The Insulin receptor substrate is a Protein whose activity depends upon  the signal transmitted by the binding of Insulin to the initial cell-membrane Insulin receptor. This IRS protein further activates PI3 Kinase which  in turn leads to the activation of proteins involved in the translocation of GLUT-4 receptors from the Golgi to the surface of the cell.  Binding of IRS to the  cell-membrane, to facilitate signal transduction, requires the action of prenyl proteins or the IRS protein, itself, may undergo Prenylation.  Several other proteins undergo Prenylation including Ras (GTPASe) protein.

Statins, by virtue of their activity on HMG-COA reductase effectively reduce cellular concentrations of Farnesyl Pyrophosphate and Geranyl Pyrophosphate two key precursors of the prenylation process.

It is postulated that statins may contribute to insulin resistance over time by affecting the signal transduction pathway of insulin. Since the anchoring of IRS and RAS protein can, in theory, be affected by defects in the rate of prenylation.

This proposed side-effect of statins can explain the potential  anti-cancer effects that statins may exhibit when investigations are carried out.

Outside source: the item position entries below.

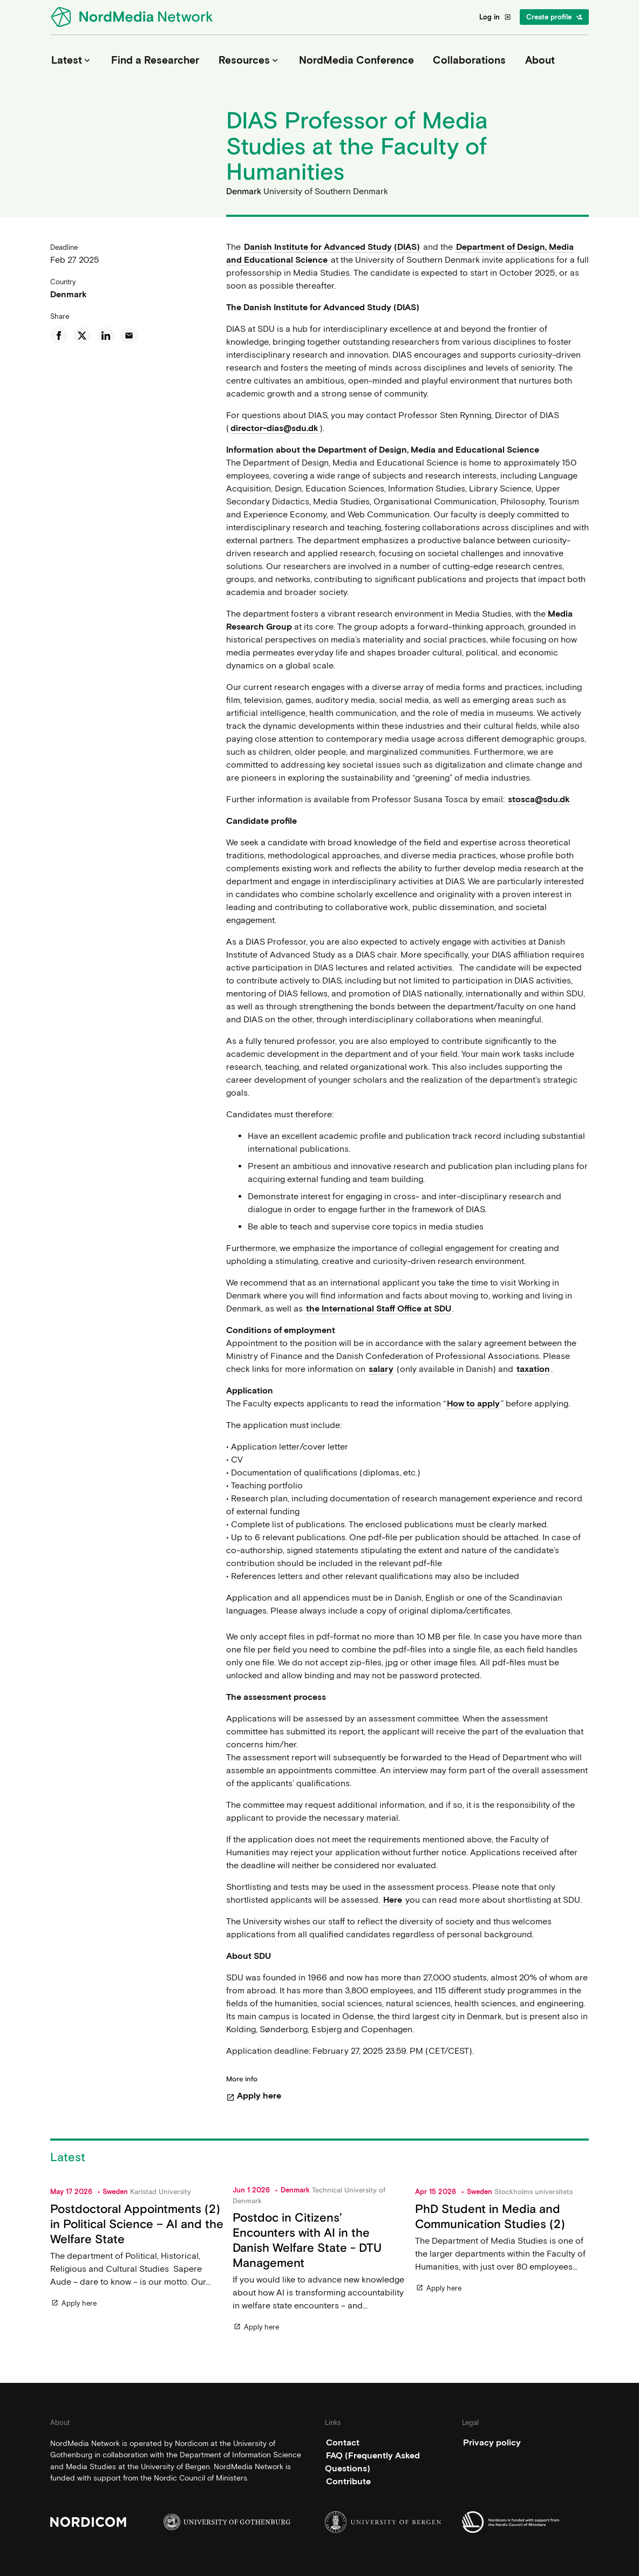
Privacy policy (492, 2442)
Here (392, 1900)
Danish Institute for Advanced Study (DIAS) (332, 247)
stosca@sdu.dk (539, 799)
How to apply (473, 1403)
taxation (533, 1369)
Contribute (348, 2481)
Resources (249, 60)
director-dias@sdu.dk (274, 428)
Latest (71, 60)
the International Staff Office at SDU (378, 1308)
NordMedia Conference (356, 60)
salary (381, 1369)
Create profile (554, 17)
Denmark (68, 294)
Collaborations (469, 60)
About (540, 60)
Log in (495, 17)
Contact (342, 2442)
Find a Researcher (155, 60)
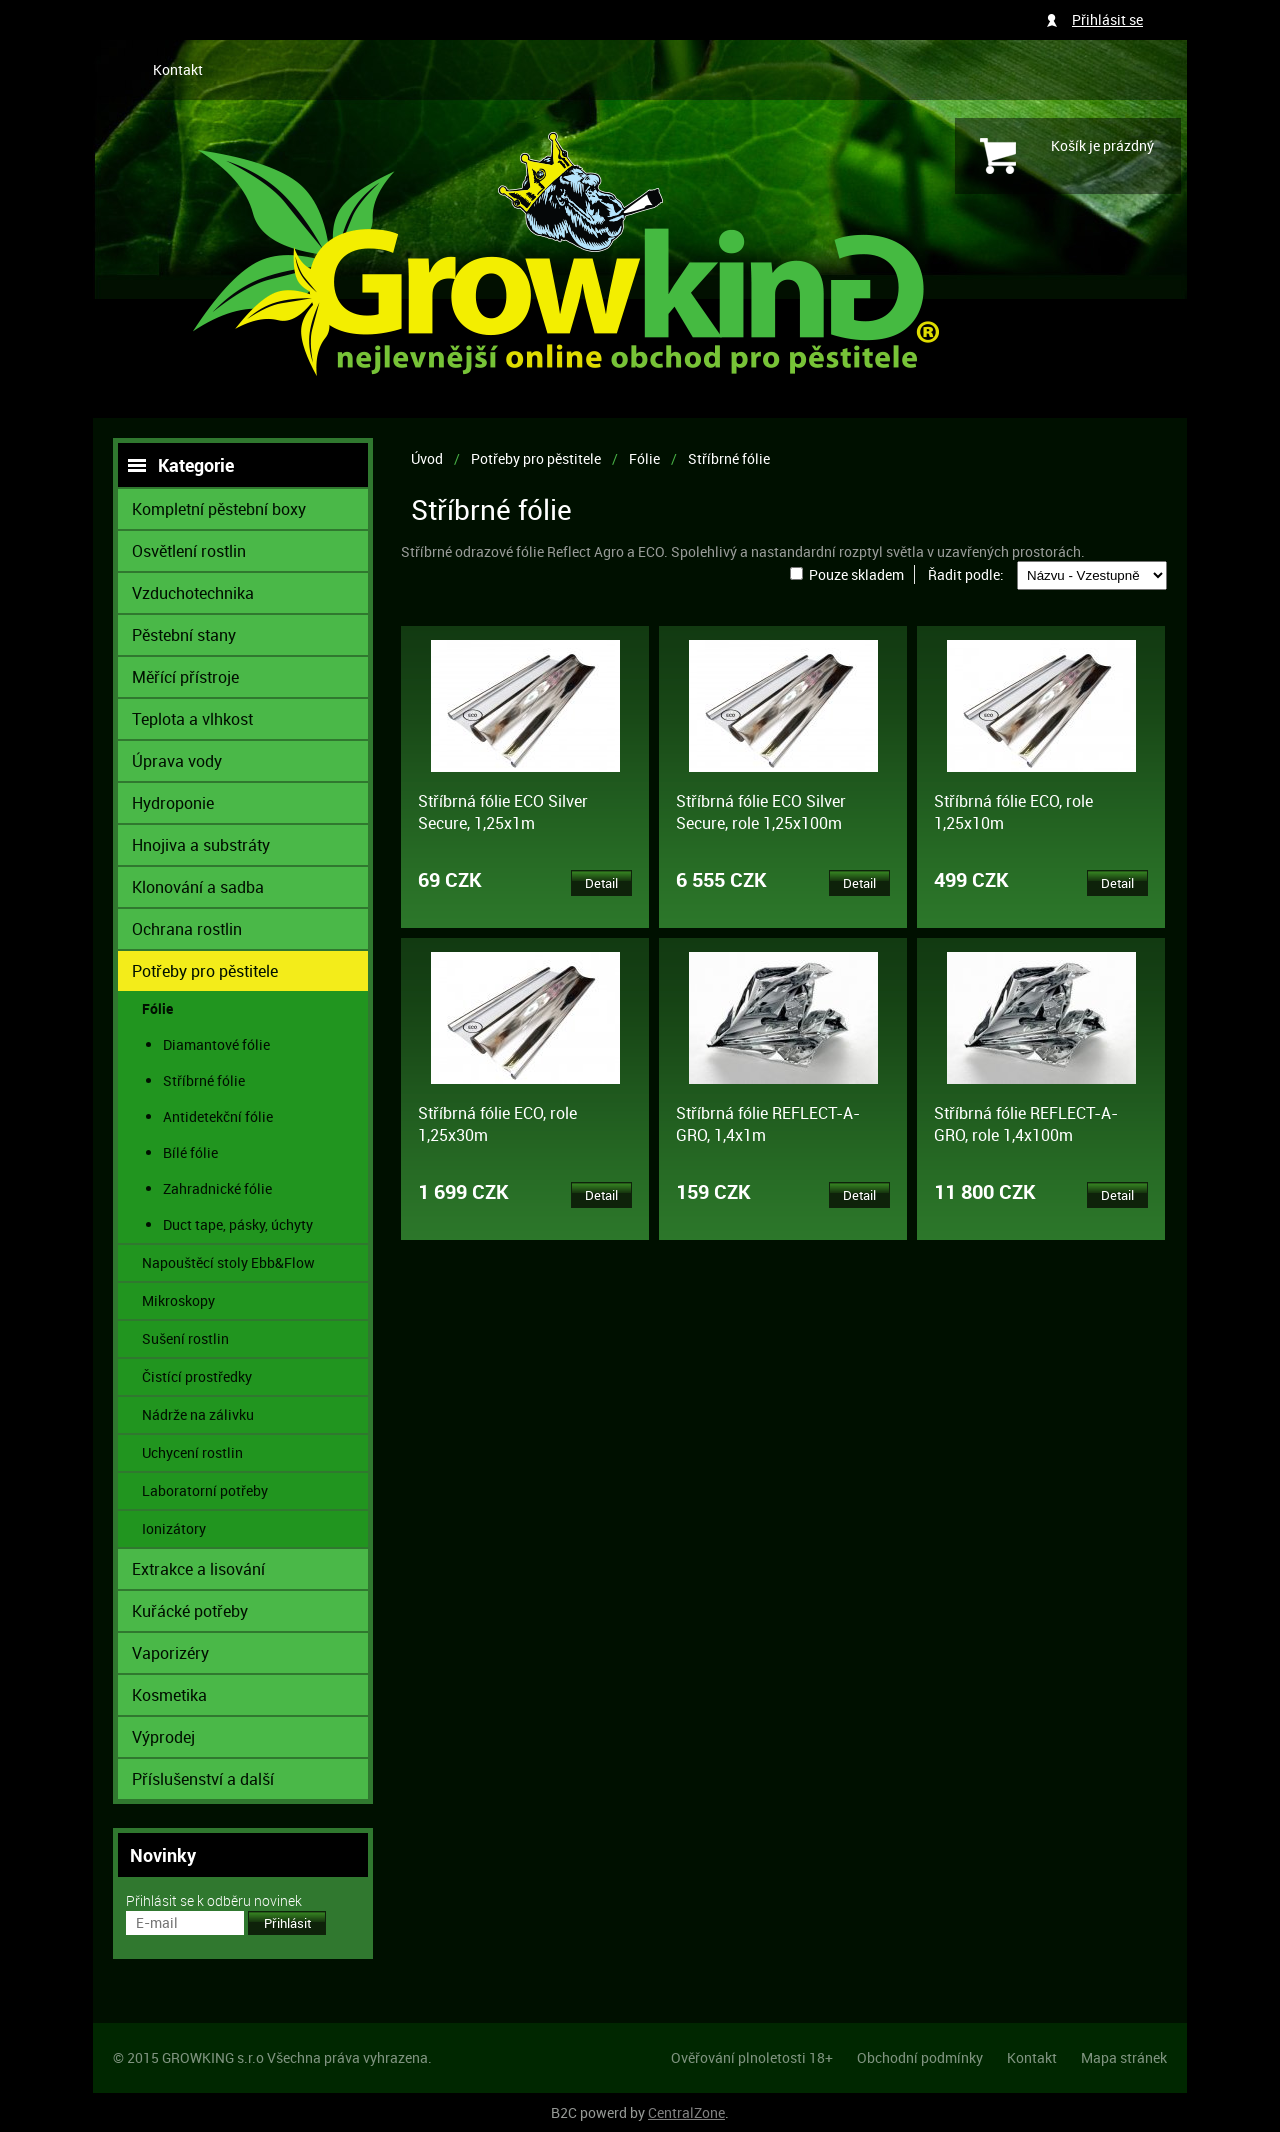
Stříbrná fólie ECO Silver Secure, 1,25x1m (503, 812)
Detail (601, 883)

Statins: The Root of Metabolic Evil

    The mevalonate pathway is a critically important pathway in human cells. Several biomolecules can be created using intermediates of this pathway.  These Include: steroid hormones, Vitamin D, Coenzyme Q10 (Ubiquinone),Heme A Prosthetic ( a compound of cytochrome a), and several other non-steroidial Isoprenoids.

 Therefore it can be deduced that statins can adversely affect processes such as: electron transfer (in Oxidative Phosphorylation) or Signal Tranduction cacade mechanisms. Not to mention the biosynthesis of essential steroid hormones.